[Collected data]
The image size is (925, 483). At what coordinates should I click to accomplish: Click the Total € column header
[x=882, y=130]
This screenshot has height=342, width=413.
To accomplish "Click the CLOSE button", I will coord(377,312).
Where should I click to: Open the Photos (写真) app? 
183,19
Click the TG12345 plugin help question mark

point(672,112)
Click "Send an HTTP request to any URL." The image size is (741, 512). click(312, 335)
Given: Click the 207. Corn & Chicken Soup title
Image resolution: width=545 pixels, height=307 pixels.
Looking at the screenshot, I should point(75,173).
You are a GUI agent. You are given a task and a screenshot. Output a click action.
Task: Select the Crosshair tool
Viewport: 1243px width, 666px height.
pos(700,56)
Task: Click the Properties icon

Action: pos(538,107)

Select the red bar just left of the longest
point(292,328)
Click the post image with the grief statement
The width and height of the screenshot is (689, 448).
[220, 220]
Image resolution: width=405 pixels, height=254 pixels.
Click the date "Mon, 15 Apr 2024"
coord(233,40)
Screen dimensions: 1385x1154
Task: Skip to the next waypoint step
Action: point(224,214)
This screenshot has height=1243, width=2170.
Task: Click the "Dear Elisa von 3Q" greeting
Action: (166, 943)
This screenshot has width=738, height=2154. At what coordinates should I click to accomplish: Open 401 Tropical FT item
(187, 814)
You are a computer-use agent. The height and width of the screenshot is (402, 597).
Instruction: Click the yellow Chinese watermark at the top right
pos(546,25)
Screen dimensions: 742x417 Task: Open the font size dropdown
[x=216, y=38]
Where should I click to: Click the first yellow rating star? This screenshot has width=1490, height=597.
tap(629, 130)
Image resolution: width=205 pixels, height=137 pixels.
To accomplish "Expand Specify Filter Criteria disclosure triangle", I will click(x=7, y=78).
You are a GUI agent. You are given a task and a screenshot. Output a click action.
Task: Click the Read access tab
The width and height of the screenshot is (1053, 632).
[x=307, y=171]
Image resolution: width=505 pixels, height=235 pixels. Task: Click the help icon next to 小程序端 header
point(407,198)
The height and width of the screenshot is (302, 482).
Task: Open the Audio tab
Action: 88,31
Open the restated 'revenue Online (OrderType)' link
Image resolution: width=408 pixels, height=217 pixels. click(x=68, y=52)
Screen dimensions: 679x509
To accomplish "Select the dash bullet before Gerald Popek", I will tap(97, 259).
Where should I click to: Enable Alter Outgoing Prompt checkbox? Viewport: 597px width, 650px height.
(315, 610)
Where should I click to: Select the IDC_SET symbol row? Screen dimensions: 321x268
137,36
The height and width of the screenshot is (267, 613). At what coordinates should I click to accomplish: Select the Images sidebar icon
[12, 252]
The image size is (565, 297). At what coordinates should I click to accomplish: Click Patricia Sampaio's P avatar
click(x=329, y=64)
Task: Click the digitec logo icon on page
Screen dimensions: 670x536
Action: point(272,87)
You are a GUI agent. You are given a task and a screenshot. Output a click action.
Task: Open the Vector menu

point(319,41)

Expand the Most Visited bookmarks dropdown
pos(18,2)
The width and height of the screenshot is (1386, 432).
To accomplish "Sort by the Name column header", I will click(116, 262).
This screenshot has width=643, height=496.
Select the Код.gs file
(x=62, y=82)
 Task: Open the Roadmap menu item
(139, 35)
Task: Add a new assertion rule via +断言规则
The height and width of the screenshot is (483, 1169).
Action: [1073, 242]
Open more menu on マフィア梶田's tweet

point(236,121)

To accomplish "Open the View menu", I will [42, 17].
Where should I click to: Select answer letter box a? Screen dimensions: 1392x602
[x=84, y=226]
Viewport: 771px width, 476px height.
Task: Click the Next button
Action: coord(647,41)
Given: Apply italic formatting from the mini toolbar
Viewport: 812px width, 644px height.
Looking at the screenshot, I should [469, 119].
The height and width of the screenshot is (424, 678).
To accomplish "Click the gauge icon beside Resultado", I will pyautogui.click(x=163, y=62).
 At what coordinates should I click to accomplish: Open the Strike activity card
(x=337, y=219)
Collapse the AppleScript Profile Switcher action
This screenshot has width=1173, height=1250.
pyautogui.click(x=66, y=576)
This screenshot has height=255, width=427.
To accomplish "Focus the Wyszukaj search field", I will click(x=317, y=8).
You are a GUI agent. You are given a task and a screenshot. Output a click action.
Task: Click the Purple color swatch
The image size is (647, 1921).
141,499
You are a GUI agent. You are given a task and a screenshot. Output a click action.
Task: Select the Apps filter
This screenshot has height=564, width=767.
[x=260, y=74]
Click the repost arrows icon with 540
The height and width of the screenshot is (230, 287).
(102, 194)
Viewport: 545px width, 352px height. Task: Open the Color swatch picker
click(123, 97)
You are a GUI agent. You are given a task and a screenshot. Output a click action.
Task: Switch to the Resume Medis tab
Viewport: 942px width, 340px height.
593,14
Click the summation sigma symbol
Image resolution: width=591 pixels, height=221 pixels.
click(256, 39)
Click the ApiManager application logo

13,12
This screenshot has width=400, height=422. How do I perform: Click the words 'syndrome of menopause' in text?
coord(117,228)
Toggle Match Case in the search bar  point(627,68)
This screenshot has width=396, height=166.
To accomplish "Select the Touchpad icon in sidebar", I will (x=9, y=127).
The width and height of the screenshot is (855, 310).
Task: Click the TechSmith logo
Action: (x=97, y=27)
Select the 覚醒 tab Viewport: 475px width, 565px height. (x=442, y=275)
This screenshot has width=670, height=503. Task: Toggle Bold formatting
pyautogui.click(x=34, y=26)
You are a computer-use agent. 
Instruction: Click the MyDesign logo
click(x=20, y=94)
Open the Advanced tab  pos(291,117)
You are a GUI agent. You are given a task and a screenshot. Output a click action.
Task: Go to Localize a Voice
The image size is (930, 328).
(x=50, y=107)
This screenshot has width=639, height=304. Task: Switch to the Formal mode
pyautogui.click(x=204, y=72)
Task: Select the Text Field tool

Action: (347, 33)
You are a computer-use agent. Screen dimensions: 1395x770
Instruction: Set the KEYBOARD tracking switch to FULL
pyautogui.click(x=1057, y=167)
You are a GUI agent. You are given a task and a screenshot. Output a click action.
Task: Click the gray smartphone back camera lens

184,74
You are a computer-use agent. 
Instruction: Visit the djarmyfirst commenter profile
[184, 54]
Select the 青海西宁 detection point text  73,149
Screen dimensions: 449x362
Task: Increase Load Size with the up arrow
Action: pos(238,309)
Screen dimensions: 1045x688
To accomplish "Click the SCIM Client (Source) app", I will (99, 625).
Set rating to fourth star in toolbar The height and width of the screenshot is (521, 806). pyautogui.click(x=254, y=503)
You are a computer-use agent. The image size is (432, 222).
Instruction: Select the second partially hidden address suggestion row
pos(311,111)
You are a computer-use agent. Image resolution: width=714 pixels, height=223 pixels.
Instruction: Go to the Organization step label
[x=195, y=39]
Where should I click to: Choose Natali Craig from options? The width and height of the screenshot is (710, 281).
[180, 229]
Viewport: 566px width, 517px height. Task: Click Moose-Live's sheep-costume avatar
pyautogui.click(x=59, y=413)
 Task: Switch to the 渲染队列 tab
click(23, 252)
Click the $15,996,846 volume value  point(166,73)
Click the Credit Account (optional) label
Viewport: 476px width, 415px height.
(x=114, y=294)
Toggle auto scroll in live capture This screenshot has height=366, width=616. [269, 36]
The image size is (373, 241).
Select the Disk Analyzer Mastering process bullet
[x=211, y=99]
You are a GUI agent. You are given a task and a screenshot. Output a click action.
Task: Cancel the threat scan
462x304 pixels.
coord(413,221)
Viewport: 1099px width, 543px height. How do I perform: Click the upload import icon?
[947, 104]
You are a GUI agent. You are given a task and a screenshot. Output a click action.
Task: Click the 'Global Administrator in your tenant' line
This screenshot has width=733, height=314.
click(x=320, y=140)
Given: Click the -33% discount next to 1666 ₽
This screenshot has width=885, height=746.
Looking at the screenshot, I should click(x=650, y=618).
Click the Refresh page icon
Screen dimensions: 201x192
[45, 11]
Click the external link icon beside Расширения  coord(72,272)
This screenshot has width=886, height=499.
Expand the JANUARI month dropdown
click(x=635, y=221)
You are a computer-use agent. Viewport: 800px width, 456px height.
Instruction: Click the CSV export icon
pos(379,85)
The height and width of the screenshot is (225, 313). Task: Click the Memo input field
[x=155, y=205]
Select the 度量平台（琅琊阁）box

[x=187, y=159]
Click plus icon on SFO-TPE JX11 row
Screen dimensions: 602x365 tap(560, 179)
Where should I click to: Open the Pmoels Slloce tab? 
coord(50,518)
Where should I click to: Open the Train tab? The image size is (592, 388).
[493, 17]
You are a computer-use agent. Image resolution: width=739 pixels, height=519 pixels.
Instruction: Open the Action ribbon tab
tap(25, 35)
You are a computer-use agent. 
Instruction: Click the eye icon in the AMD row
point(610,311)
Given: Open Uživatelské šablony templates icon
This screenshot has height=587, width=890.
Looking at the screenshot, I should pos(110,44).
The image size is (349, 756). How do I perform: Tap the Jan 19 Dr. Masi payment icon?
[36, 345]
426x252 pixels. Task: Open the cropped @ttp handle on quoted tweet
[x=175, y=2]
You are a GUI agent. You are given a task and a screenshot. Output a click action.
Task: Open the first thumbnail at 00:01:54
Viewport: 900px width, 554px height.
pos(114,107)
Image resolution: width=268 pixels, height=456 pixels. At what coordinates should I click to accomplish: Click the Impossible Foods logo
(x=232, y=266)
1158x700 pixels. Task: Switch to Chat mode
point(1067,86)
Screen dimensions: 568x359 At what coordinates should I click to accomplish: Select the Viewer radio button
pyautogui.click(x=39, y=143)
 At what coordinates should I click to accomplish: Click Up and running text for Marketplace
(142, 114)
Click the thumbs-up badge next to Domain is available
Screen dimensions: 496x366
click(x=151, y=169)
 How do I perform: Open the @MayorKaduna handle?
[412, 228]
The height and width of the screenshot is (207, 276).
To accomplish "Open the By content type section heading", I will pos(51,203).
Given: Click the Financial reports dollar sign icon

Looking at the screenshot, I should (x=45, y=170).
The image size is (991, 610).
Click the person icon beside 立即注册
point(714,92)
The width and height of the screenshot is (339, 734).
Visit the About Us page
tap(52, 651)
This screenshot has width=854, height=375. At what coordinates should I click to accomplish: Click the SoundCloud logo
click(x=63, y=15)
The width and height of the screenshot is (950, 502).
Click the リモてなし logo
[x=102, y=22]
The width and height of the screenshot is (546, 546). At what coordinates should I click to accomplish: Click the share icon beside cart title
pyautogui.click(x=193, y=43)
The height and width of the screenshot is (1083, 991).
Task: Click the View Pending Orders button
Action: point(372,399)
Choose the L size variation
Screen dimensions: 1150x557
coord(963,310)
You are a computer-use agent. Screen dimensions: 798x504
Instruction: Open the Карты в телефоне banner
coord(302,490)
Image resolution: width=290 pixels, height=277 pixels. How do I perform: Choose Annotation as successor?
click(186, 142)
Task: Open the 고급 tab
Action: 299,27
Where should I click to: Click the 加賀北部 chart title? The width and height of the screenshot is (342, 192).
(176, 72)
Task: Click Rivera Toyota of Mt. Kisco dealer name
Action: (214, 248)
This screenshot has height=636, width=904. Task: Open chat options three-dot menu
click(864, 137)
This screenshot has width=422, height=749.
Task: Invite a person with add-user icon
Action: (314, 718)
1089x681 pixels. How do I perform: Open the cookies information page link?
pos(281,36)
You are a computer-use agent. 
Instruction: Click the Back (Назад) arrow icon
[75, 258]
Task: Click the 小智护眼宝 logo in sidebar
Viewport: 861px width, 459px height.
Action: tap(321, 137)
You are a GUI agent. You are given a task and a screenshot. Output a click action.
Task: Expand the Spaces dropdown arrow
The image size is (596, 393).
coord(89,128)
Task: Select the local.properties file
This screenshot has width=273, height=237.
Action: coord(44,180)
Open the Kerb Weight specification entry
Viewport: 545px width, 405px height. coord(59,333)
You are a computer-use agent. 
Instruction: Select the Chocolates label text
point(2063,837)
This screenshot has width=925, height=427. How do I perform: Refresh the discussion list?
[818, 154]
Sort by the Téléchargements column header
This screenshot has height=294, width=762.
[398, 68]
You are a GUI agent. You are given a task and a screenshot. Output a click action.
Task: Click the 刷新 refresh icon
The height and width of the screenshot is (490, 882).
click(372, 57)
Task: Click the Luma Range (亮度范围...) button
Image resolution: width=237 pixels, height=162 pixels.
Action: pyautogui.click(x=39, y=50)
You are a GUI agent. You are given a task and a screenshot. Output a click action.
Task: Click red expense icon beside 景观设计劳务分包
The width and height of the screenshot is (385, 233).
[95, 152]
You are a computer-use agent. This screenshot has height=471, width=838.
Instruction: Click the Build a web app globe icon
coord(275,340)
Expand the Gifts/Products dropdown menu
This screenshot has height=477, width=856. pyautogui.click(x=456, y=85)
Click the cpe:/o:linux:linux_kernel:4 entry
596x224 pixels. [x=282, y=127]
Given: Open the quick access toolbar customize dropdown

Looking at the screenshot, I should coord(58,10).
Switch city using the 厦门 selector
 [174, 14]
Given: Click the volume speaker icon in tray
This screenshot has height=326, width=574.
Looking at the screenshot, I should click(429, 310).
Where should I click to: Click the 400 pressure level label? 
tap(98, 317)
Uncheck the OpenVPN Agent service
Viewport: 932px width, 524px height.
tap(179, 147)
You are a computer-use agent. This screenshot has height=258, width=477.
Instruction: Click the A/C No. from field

Required work:
Pull out every line of the entries that includes the word "search".

Exercise response:
To accomplish "Focus the Wyszukaj search field", I will click(x=317, y=8).
Toggle Match Case in the search bar  point(627,68)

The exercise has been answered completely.